Expect to pay a little more for good Pinot Noir than for most other varieties. Village level wines from Burgundy can actually be reasonably good value and can be found in the $20 to $40 range. Chile produces some outstanding bargains with very good quality wine to be had in the lower end of that range. Australia is just starting to come on with very good Pinot and is reasonably priced. Oregon and California are producing Pinots that start around $30 for regional wines and about double that for vineyard designate wines. Top New World Pinot Noir will run at $80 and up, similar to Premier Cru Burgundy. Grand Cru Burgundy, of which there is precious little probably starts a round $200 and pretty quickly gets up to multiples of that number with the more collectible names selling for well into the thousands, especially in the stronger vintages.

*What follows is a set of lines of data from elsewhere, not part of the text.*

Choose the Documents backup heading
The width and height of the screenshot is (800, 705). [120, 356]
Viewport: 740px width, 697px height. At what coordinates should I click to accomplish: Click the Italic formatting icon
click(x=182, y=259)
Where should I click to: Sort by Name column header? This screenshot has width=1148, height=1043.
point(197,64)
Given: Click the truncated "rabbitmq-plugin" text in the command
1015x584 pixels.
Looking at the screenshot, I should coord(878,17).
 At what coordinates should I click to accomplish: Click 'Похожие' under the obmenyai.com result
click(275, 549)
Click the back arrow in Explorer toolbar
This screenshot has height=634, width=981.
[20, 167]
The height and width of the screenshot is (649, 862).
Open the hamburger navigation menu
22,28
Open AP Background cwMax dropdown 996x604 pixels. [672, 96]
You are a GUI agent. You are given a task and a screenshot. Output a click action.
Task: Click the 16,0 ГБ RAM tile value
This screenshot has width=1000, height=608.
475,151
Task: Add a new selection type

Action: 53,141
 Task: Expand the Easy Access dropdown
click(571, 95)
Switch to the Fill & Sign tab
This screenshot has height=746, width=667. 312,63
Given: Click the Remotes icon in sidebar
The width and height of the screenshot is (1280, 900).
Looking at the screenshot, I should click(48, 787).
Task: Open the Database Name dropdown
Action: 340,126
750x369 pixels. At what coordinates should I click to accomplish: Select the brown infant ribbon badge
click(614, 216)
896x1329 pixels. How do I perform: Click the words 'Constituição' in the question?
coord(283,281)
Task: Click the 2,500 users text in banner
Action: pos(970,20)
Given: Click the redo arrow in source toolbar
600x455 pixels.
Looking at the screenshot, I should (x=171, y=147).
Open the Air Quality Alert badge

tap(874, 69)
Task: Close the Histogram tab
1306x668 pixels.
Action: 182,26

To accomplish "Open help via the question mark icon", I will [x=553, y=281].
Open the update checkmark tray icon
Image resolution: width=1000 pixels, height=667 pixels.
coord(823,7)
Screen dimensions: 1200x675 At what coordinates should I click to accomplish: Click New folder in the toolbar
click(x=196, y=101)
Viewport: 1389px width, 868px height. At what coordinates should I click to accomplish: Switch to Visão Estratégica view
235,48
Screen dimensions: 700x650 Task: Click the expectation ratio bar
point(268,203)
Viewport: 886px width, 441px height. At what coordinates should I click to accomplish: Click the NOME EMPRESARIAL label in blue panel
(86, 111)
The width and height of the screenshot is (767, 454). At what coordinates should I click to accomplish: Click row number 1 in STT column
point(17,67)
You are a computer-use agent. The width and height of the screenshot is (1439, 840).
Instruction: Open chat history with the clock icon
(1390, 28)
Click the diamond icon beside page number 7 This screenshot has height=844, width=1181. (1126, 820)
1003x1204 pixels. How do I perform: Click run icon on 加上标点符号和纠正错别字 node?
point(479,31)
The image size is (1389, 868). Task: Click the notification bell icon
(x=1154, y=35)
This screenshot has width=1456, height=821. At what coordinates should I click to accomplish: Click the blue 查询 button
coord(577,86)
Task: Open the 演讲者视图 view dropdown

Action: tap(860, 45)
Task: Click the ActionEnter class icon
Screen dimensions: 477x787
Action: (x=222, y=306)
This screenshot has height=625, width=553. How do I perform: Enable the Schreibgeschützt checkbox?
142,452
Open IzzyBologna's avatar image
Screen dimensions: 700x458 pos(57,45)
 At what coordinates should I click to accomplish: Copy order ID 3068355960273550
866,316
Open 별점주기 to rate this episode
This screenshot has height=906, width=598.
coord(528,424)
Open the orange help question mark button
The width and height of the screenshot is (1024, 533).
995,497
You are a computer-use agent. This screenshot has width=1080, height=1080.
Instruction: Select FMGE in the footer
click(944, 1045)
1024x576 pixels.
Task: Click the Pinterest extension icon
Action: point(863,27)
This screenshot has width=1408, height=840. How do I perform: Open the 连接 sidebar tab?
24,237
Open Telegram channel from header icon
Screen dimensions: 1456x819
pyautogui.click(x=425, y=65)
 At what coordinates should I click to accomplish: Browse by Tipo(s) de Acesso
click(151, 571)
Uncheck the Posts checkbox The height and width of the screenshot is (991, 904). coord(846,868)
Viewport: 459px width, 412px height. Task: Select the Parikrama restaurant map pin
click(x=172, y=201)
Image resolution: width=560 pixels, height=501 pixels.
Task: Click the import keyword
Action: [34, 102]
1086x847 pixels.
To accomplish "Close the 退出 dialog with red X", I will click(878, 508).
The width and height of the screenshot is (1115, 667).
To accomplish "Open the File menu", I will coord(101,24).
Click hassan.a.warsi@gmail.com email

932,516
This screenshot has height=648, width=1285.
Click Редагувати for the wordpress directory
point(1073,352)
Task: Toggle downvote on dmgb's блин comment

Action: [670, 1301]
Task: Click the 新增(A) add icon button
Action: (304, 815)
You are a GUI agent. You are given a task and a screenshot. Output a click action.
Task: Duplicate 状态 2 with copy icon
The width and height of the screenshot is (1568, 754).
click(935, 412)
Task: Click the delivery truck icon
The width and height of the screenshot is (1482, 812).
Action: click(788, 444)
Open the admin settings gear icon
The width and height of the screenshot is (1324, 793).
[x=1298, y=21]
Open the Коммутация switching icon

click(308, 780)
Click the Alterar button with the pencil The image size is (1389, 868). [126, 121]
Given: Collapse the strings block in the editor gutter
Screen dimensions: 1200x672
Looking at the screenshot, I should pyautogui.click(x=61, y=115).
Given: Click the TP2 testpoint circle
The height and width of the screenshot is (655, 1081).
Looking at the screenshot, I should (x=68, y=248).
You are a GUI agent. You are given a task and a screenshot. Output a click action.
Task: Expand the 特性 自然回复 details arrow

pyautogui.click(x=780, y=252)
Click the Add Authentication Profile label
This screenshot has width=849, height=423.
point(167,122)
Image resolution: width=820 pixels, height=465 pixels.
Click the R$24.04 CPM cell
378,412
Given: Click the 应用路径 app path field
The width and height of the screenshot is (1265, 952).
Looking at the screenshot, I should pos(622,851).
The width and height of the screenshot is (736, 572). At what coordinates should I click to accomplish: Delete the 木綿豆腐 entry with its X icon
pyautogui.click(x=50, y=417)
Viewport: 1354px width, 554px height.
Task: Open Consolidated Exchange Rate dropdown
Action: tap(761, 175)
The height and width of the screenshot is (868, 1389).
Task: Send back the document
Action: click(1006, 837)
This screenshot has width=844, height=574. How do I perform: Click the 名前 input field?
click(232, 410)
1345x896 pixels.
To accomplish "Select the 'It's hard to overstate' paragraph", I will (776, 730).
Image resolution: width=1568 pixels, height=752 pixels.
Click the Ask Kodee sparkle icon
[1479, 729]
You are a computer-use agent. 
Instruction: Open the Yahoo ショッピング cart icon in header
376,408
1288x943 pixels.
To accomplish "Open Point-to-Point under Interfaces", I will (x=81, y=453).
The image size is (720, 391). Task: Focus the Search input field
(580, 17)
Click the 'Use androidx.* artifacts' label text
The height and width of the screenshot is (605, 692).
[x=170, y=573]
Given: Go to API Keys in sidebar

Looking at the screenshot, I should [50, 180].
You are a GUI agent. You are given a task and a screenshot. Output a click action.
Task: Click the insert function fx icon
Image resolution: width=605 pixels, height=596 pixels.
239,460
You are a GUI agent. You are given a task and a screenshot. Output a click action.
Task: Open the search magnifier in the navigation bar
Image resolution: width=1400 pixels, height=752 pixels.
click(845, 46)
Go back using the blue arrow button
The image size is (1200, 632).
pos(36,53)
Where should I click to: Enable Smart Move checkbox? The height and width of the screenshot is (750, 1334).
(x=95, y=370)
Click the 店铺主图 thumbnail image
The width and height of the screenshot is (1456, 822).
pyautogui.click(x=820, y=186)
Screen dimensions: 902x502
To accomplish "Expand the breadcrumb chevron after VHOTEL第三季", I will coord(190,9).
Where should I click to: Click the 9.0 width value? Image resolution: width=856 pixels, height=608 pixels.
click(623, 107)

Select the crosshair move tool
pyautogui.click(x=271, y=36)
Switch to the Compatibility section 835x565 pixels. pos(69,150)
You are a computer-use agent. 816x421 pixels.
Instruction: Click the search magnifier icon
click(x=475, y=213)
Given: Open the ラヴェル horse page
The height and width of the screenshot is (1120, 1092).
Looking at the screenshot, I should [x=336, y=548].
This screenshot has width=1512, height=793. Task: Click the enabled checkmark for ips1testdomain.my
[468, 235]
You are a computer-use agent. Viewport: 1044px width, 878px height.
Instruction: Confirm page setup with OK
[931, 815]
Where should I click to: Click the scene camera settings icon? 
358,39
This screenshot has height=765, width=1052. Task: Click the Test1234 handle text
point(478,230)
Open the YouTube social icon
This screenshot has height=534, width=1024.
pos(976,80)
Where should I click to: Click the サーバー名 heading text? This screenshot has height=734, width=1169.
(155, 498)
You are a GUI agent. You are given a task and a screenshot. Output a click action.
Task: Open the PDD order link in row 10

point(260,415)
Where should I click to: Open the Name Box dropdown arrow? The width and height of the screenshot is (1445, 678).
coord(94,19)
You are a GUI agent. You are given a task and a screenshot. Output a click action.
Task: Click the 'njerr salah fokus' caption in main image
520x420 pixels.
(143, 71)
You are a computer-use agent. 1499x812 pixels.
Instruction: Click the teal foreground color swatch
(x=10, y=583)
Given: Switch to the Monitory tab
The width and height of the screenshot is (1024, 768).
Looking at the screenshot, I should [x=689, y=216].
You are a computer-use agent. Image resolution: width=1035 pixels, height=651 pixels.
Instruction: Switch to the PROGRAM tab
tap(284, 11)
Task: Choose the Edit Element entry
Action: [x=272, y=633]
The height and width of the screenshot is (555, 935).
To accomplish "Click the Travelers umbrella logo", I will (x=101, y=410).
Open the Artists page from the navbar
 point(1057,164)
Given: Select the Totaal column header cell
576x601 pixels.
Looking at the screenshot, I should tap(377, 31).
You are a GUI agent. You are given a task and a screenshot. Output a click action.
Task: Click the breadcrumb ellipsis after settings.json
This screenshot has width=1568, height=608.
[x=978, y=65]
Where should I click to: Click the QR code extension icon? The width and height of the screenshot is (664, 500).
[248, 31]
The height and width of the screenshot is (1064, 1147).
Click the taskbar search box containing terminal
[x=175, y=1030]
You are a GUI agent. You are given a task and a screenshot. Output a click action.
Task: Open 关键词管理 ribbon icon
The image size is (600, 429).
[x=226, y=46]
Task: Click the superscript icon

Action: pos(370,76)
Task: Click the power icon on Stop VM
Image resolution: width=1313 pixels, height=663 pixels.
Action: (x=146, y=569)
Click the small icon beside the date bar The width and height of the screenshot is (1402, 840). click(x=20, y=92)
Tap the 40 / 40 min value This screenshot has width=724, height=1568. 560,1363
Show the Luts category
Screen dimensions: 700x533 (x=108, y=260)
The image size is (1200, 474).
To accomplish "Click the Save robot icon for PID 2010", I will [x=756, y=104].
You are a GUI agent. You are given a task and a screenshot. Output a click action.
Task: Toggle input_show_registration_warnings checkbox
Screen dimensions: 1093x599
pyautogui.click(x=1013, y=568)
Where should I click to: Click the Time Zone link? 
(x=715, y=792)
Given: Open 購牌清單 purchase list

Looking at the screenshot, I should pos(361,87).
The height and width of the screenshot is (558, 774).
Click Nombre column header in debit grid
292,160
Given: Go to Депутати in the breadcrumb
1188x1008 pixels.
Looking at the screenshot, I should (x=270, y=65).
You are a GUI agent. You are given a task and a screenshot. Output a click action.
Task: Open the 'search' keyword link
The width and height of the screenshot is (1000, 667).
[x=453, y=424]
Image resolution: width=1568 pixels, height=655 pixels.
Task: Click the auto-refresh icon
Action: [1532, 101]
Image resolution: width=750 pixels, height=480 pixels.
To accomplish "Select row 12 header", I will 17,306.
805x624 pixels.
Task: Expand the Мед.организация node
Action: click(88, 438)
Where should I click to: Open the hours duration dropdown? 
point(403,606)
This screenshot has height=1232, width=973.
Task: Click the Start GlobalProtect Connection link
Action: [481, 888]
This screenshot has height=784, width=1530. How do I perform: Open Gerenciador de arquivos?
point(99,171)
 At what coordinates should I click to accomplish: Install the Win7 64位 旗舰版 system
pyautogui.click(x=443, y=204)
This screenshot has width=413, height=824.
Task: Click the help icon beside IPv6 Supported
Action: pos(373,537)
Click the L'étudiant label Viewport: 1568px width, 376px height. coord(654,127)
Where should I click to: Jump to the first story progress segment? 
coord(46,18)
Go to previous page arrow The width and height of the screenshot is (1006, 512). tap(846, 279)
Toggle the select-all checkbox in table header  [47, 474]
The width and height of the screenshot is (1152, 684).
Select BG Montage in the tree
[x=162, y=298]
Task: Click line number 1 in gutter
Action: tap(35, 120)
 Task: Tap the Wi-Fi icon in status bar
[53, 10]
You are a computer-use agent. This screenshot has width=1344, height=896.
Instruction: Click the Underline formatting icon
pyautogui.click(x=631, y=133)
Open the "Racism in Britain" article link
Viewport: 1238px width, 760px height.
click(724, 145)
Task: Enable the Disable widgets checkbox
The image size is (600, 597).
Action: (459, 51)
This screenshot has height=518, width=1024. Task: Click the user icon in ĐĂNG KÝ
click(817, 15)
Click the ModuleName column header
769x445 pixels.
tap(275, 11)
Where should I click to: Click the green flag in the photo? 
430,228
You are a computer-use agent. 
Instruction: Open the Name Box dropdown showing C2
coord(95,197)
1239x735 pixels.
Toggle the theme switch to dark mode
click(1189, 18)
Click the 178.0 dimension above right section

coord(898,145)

We have visited many Pinot Noir wineries in Oregon and California. Some of our favourites include:
At one time Pinot Noir was known as the “masochists grape”. This was before the New World had really begun to produce great Pinot Noir and Burgundy could be prone to poor weather at harvest. The result was having a sublime experience with a Pinot and buying the same wine the following year only to be bitterly disappointed. Better techniques in the vineyard and more heat during the growing season have largely taken that name out of use. Today Pinot can be very consistent in terms of quality and is capturing new fans regularly. And we at AdVINEtures certainly put ourselves in that category!